ATP2B4, also known as PMCA4, encodes the plasma membrane calcium-transporting ATPase 4 enzyme, which is involved in catalyzing the hydrolysis of ATP, coupled with the transport of Ca2+ out of the cell. PCMA proteins including PCMA4 were suggested to play important roles in the regulation of bone homeostasis in both mice and humans by modulating calcium signaling in osteoclasts [38].

Mutations in ATP2B4 have only recently been linked to a disease phenotype.
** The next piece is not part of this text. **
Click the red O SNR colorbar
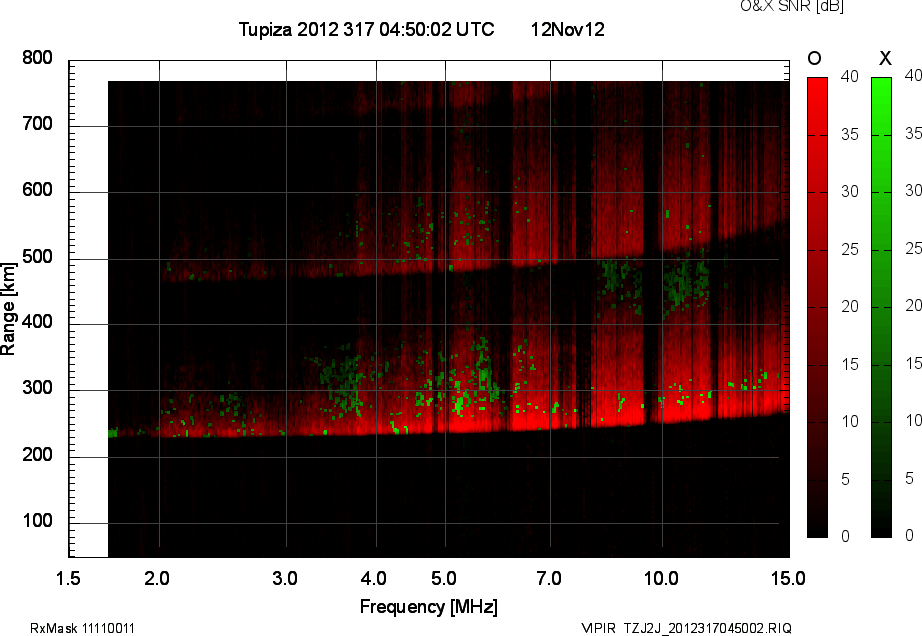922x636 pixels. tap(817, 307)
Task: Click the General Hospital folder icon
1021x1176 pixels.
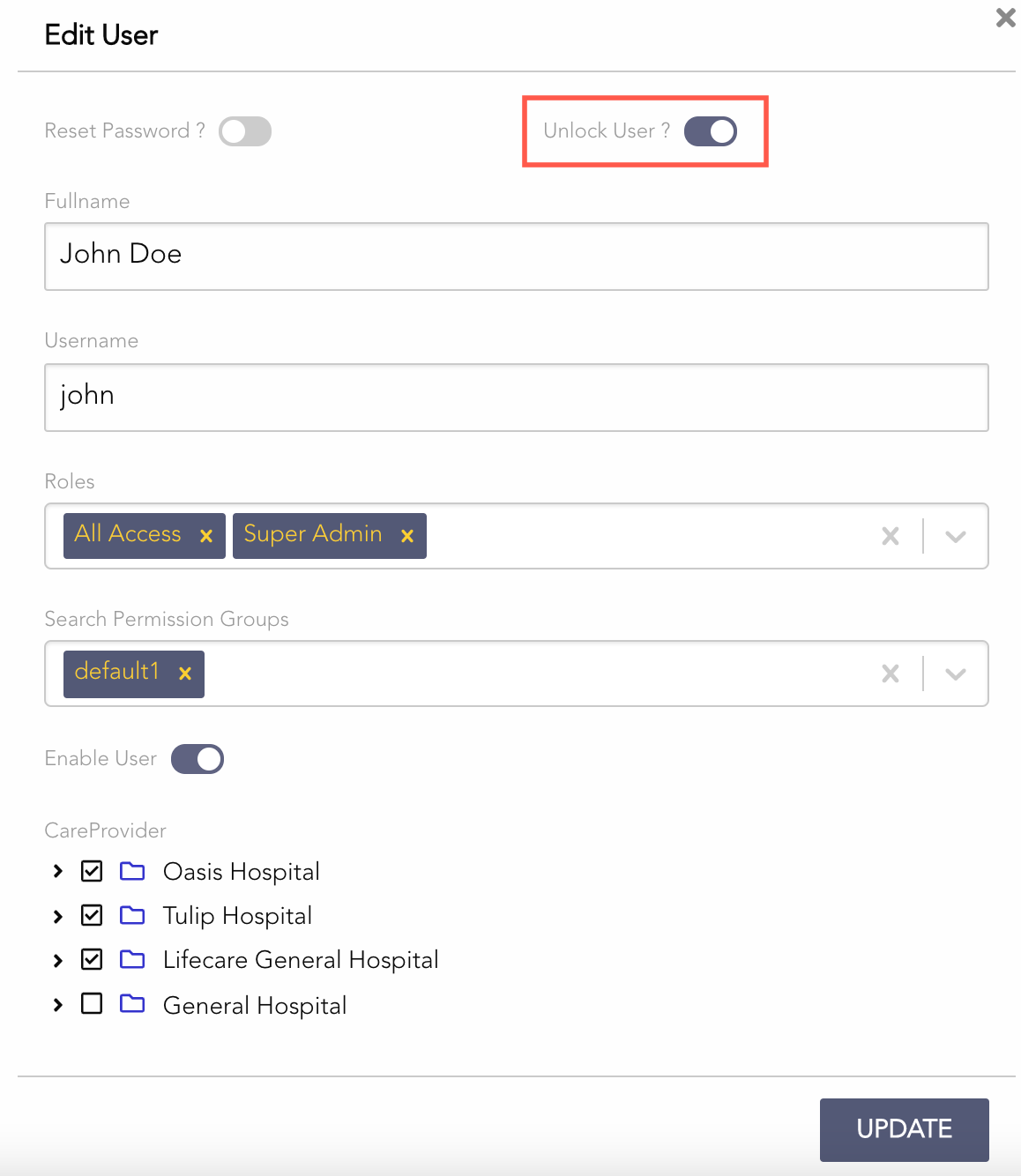Action: (132, 1003)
More specifically, a specific missense mutation (c.803G > A, p.R268Q) was shown to cause autosomal dominant familial spastic paraplegia in a Chinese family [39]. Further studies on the detected mutation revealed functional changes in calcium homeostasis in human neuronal cells, suggesting that calcium dysregulation may be associated with the phenotype in that family [40].

The variant detected here causes an arginine to glutamine (p.Arg755Gln) missense substitution within a cytoplasmic domain of the ATP2B4 protein.
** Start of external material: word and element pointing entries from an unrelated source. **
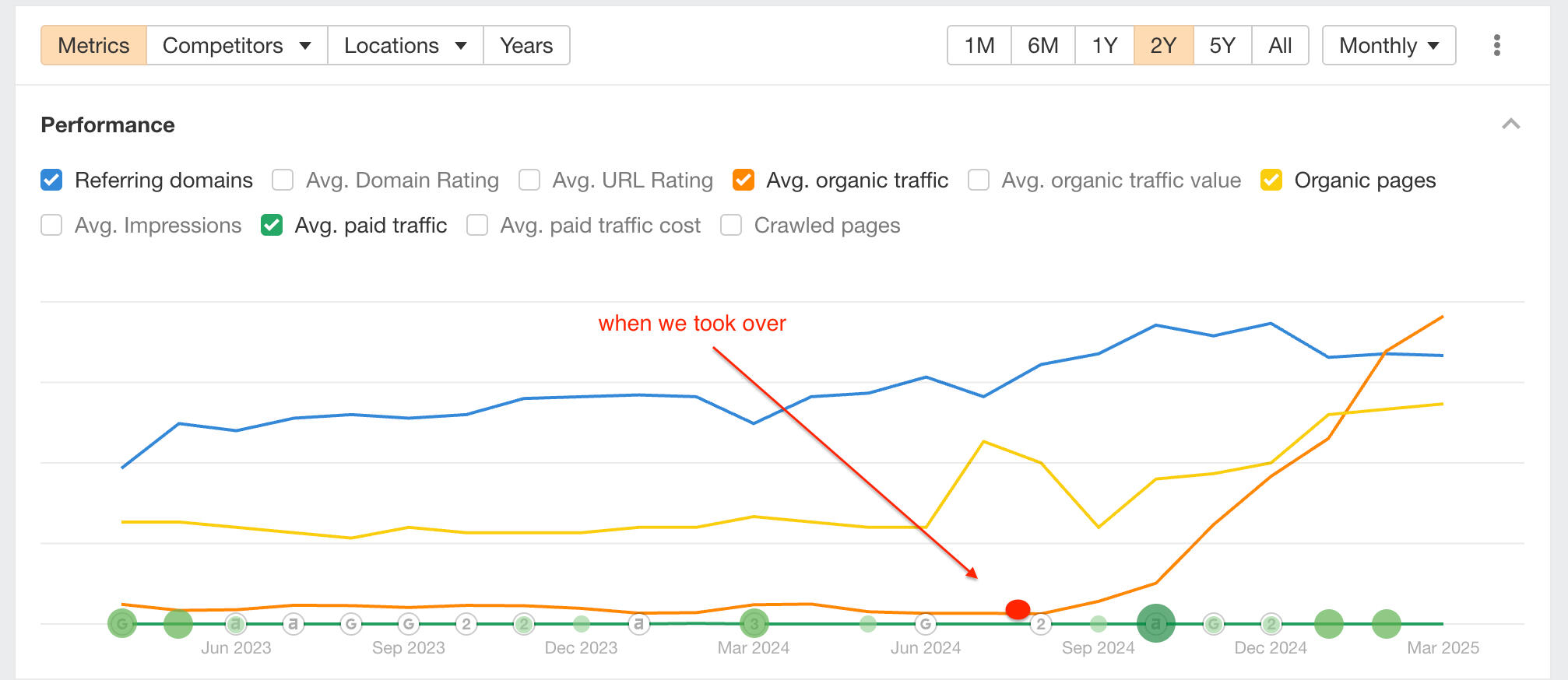The width and height of the screenshot is (1568, 680).
Task: Enable the Crawled pages checkbox
Action: point(730,225)
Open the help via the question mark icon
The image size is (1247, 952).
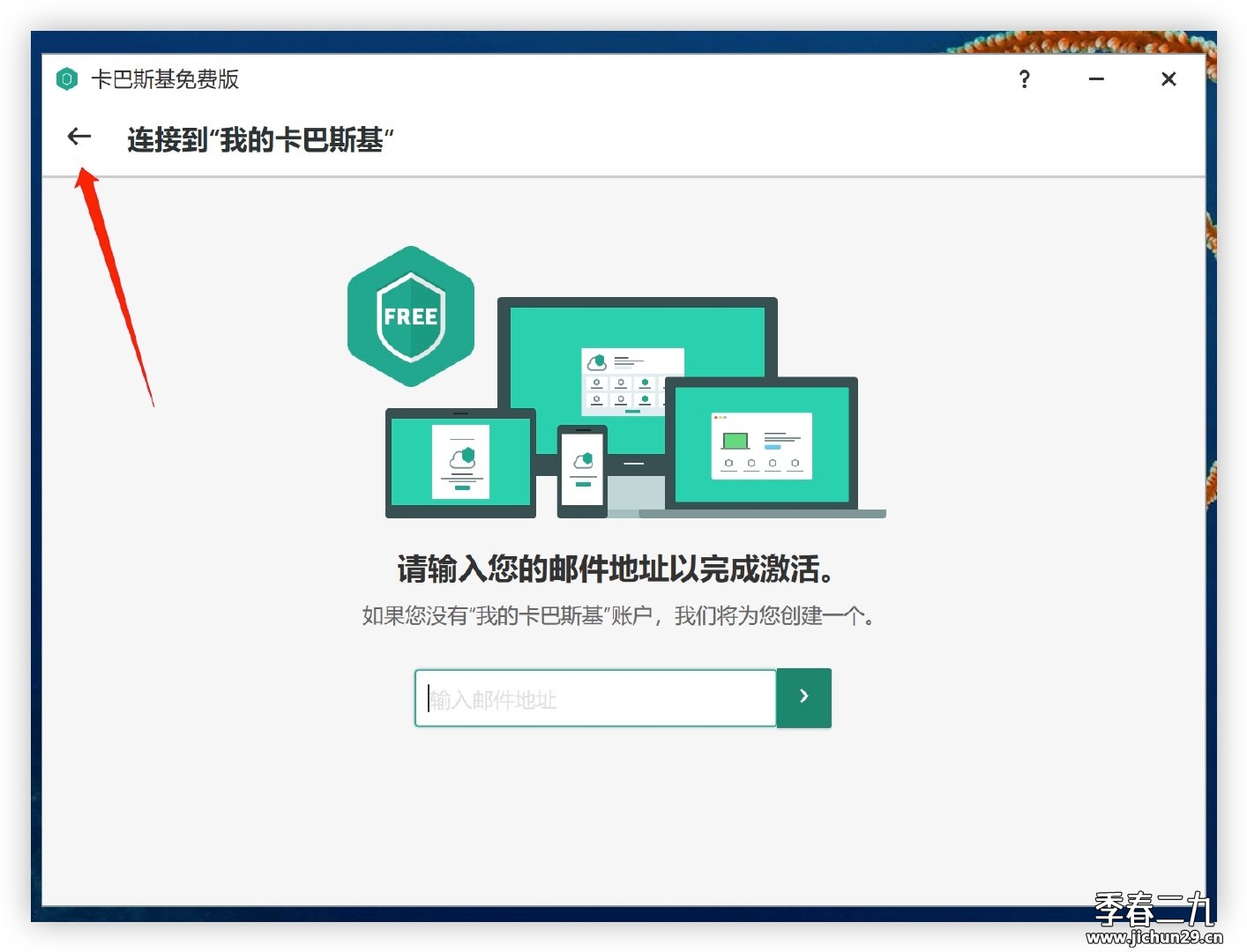1024,79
Based on in silico predictions, the altered residues of HSPG4 and ATP2B4 are conserved (Table 3), and the detected changes are predicted to have functional effects at the protein level (Table 4).


In conclusion, these variants are reported based on their rarity in the general population (absent from 1000G, ExAC and dbSNP), in accordance with an autosomal dominant inheritance with incomplete penetrance shown by the family pedigree and the association of other HSPG2 mutations with several skeletal phenotypes including hip dysplasia in human and mice points towards the role of ATP2B4 in bone formation through modulation of calcium signaling.

A significant enrichment of the detected variants here or other rare HSPG2 and ATP2B4 variants in independent cohorts of DDH patients could provide a further evidence of the role of HSPG4 and ATP2B4 genes in general or the detected variants here in particular in the DDH phenotype.

Pathway analysis identified indirect interaction between HSPG2 and ATP2B4 proteins. HSPG2 regulate the ATP2B4 expression via a variety of transcription factors including GATA1, RFX1 and MAZ (Fig. 4). The genotype-phenotype relationship may be the combined effect of both mutations in each gene. Epistatic relationship between HSPG2 and ATP2B4 genes remain speculative until functional studies are performed.

This study provides the first evidence of a digenic inheritance in DDH in a family and extends the spectrum of genetic heterogeneity in this human DDH. in vitro functional studies are required to understand the mechanism underlying the role of epistatic interactions in DDH.